Las Vegas Sun

April 19, 2024

CONVENTION CRASHING: Surfaces 2007 expo

They were perhaps the unhappiest life-size wooden sheep ever built.

Oh sure, their fleece was white as snow, but their black-and-amber eyes were shaded with heavy lids slanting downward. These were sneering teenager sheep that probably chewed cigarettes and cruised for ewe. Ask them what they were rebelling against and no doubt they'd say, "Baa." With attitude.

But just try to cheer them up with a little wholesome musical fun, a few lines from the Beach Boys ("Barbara Ann") - no, don't. The salesmen at the Wools of New Zealand booth will glare at you.

It was hard not to get a little loopy after wandering around all the exciting floor, rug and counter options Thursday at the Surfaces 2007 expo. It was booked for 40,000 people in the Sands Expo Center but it felt like more. A river of people ran between the Venetian's garage and the expo, which took up four gigantic halls.

There was also a lot of wood flooring, much of it with names like "Brazilian cherry" or "Brazilian walnut," species found only in flooring catalogs. Some of this wood is coming out of the Amazon basin, so you could be saving a little piece of the rain forest for yourself, if by "saving" you mean "chopping down and pressure treating."

If you'd feel guilty about something like that but must have wood, there's the option of reclaimed lumber, wood that's been salvaged from demolished buildings. Besides being guilt-free, 100-year-old used wood also has the advantages of being harder and less likely to warp. Also, the stains and scars on it speak of its former life as granary, barn or brewery.

Mountain Lumber of Virginia has managed to buy the old wooden beer vats from the Guinness brewery in Dublin, Ireland. With only 25,000 board-feet available and the stout nostalgia associated with it, the lumber should be pricey even in the pricey world of reclaimed wood. Mountain Lumber won't say what the Guinness price will be, other than that it will be between $25 and $50 per board-foot.

The company expects it to sell briskly, but to a niche market: men.

"The guy doesn't get much of the house, that's usually the boss's, or, uh, the woman's call," salesman Tim Sullivan says. "So it'll maybe be something for the guy's office or den."

Practically everyone at the expo said women decide what to buy. They went around reminding each other. One company had a giant poster up with a J.C. Penney-type model rolling around on a carpet and the slogan, "We have what she wants."

Most of the conventioneers were men.

Oh, that's so original

Troxell USA had a crowd of slack-jawed, wide-eyed men around its booth that was no doubt highly interested in the company's grouting implements and possibly Fabrica and Patty.

The young women without apparent last names, models hired from a talent agency, were wearing the sort of modest, demure outfit that a streetwalker would catch a cold in. In a nod to the company's fine products, they were also wearing neoprene kneepads.
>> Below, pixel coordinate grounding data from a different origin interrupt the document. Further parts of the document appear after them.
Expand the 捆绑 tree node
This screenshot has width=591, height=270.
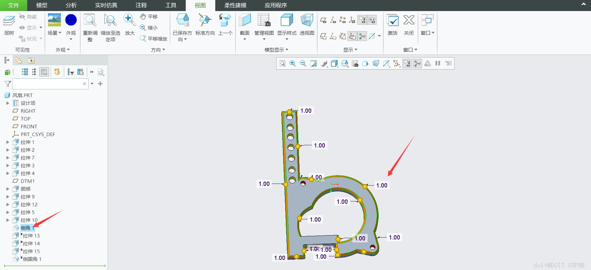(x=8, y=189)
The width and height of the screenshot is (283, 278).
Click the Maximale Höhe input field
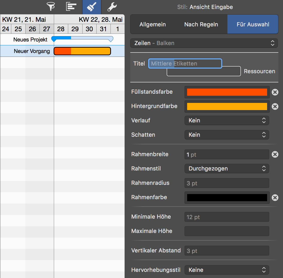(x=227, y=231)
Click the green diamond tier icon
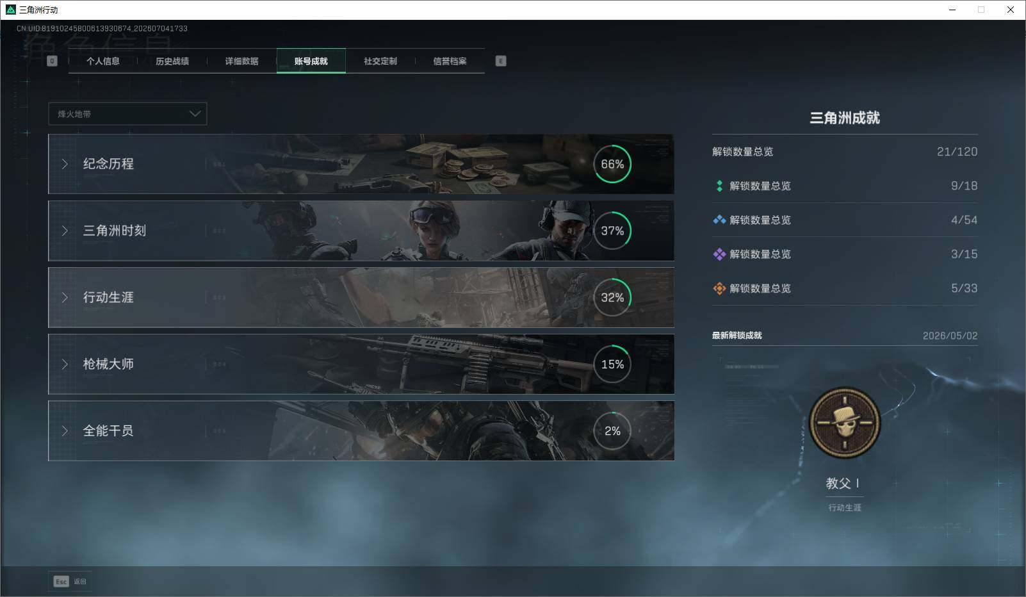The image size is (1026, 597). pos(719,186)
Over and over, leering middle-aged guys wearing polo shirts stretched to capacity would come up and say, "Are you gonna demonstrate those kneepads?"

Patty and Fabrica, who looked like they had only heard this line 8 million or so times, would smile without any trace of irony and say, "Oh, well, we could, but why don't we put them on you and then you could demonstrate them?"
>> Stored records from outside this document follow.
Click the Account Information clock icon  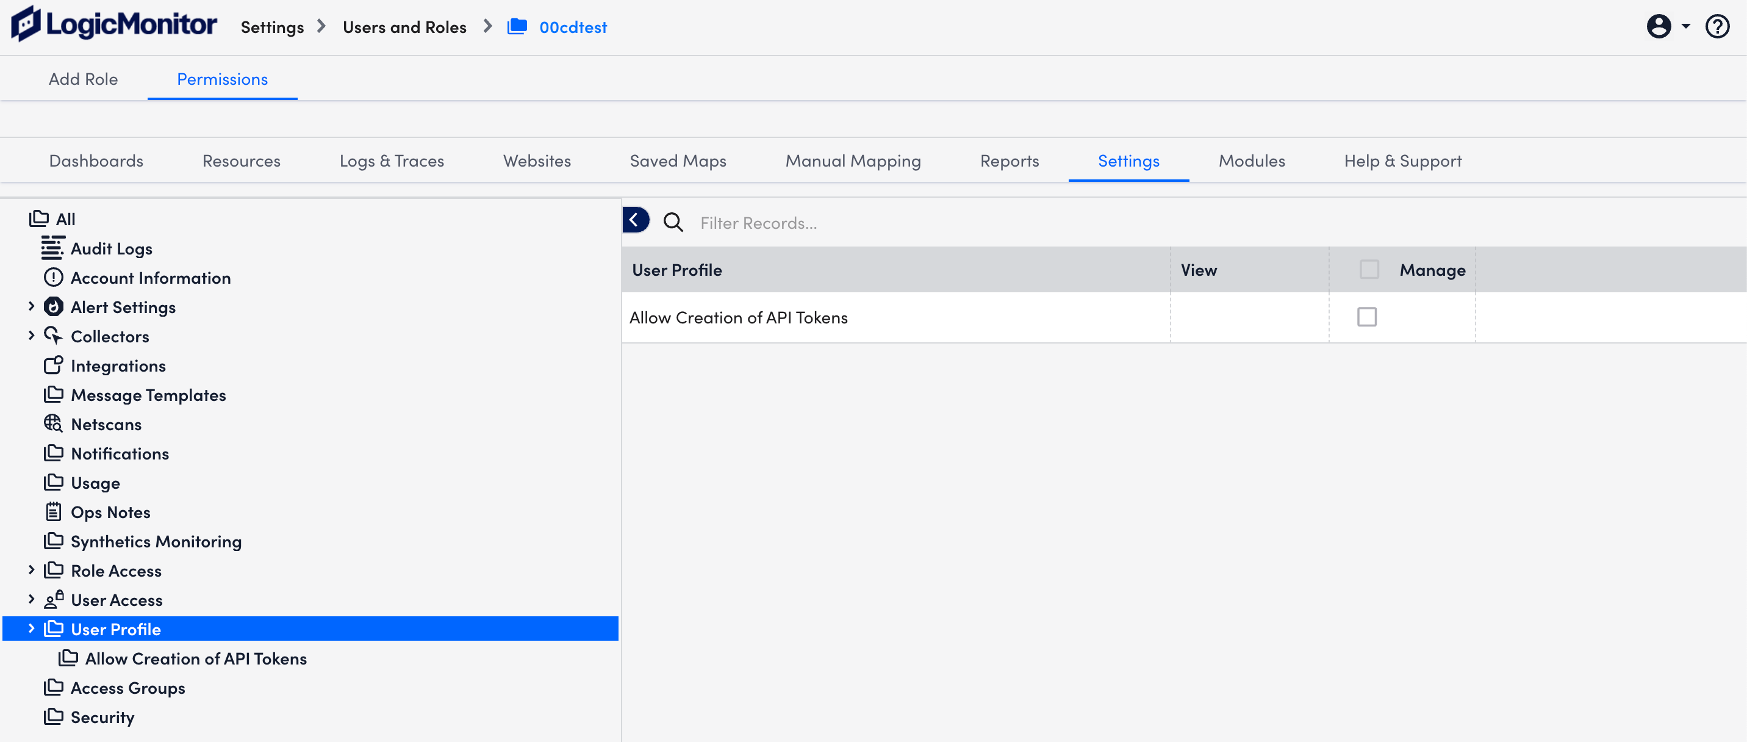point(52,277)
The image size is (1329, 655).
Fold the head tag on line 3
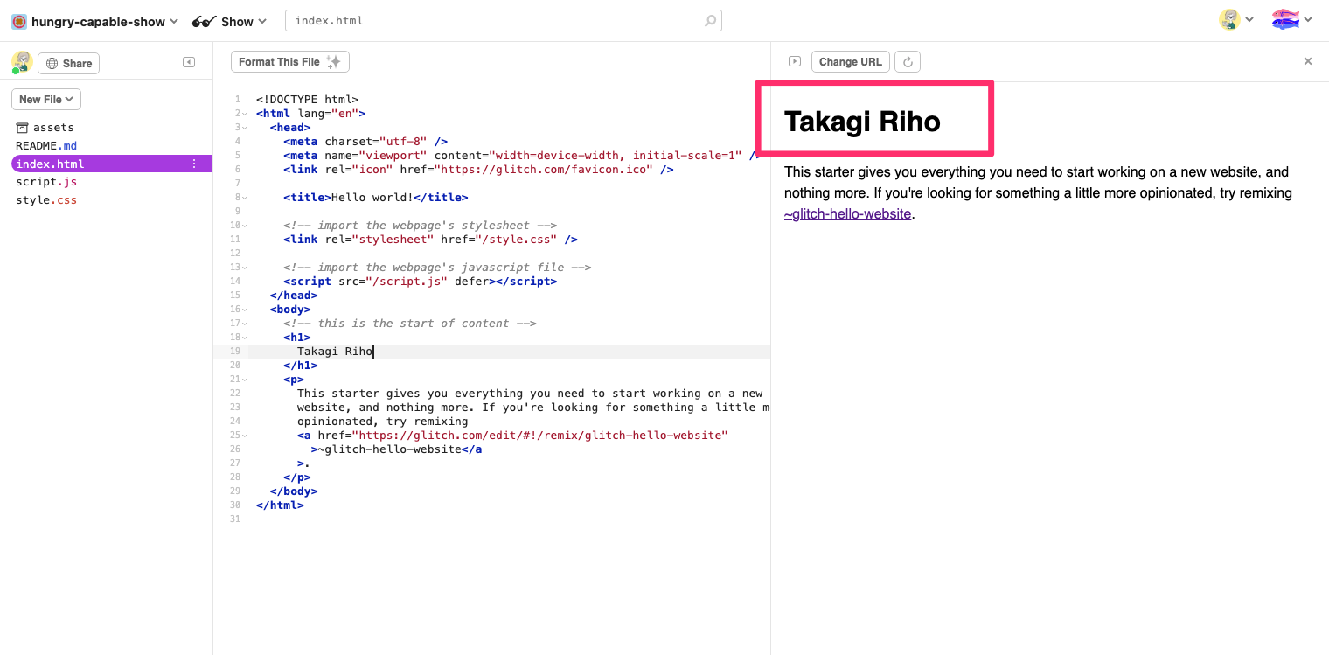pyautogui.click(x=245, y=128)
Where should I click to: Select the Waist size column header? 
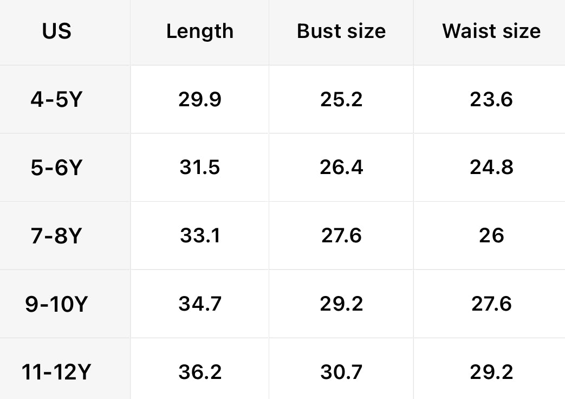coord(491,31)
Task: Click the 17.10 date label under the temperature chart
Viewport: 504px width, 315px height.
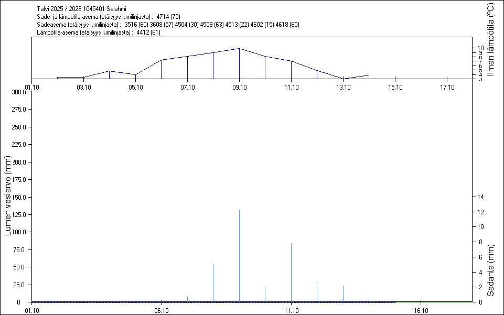Action: (x=446, y=87)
And soon enough, the guys who didn't mumble and walk away were soon supplicant in front of the stiletto-heeled women.

From the makers of 'Blood Remover'

At another booth on the other side of the downstairs hall, the guys were sniffing miniature toilets in the name of science.
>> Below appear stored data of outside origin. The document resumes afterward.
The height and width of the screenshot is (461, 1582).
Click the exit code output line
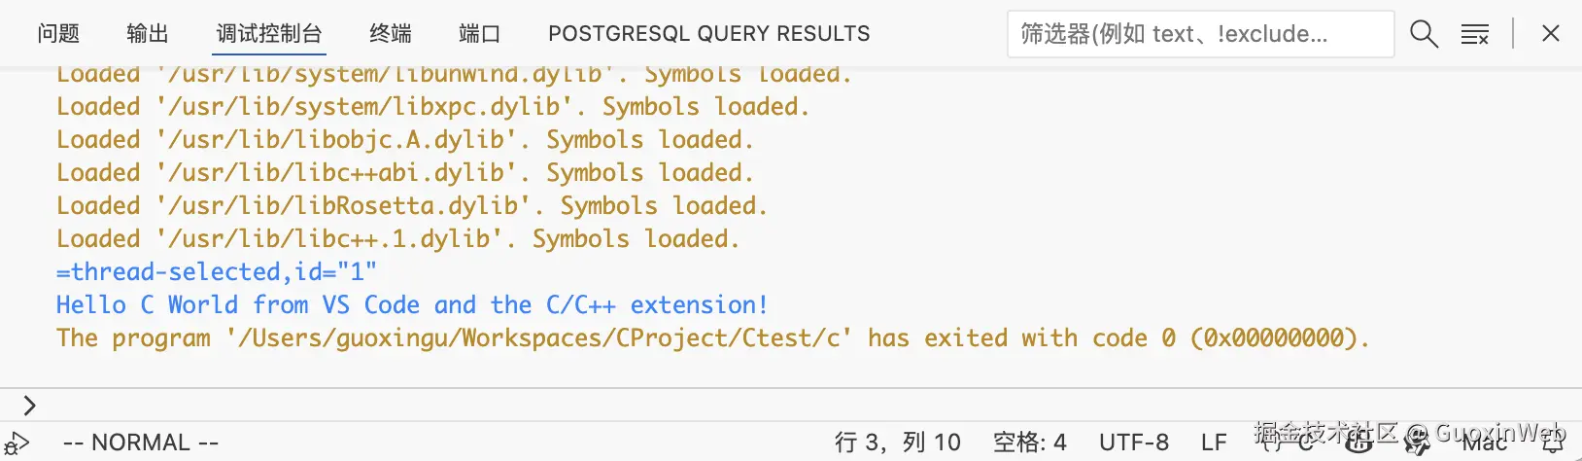point(712,338)
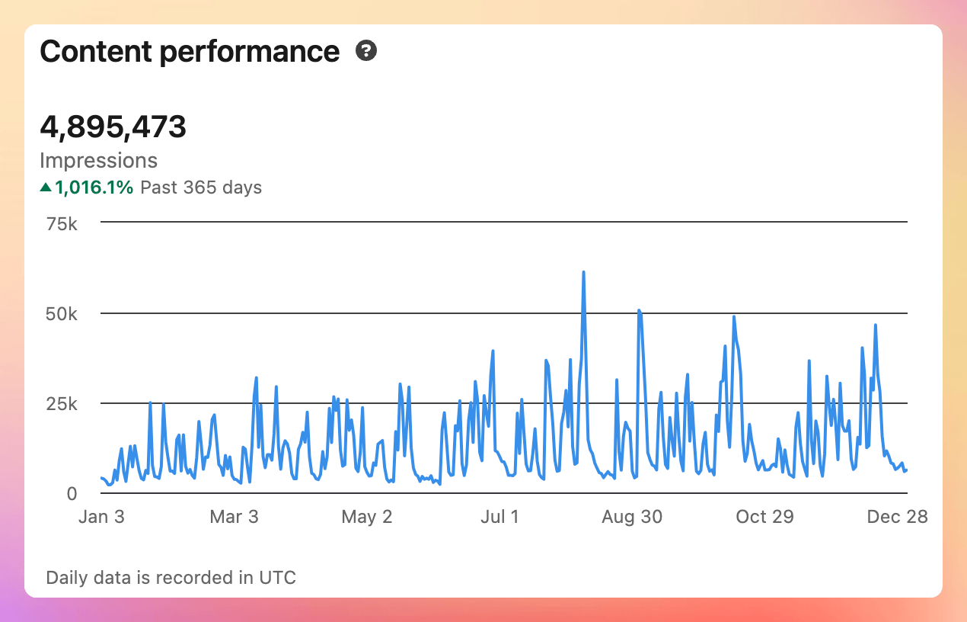The width and height of the screenshot is (967, 622).
Task: Click the 75k y-axis label
Action: coord(62,223)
The product being demonstrated was called Urine-Off (slogan: "The name says it all") by its makers, Bio-Pro Research of Sarasota, Fla.

Except the demonstration was a bit of a sham, because they were using stunt urine, a mixture of ammonia and yellow dye that might smell authentic to us but wouldn't fool even the world's dumbest Labrador retriever. But salesman Mark Nelson assured me it works against the real thing, even old and dry stuff because of the cleaner's urine-hungry enzymes.

"The bacteria comes in and eats it up just like Pac Man," he says.

Product: Frankcow on your floor

Leather rugs consisting of stitched-together squares of cattle hide with the hair still on them. Available from Global Accents Inc., which sells them to stores for $1,000.

Read

Salesmen Wanted by High Commissions

- sign on the desk of a Taiwanese manufacturer of wood inlays

Overheard

"You know Porter? He came around in his wheelchair and he was harassing us, saying he's got a new factory, new equipment, orders and blah, blah, blah."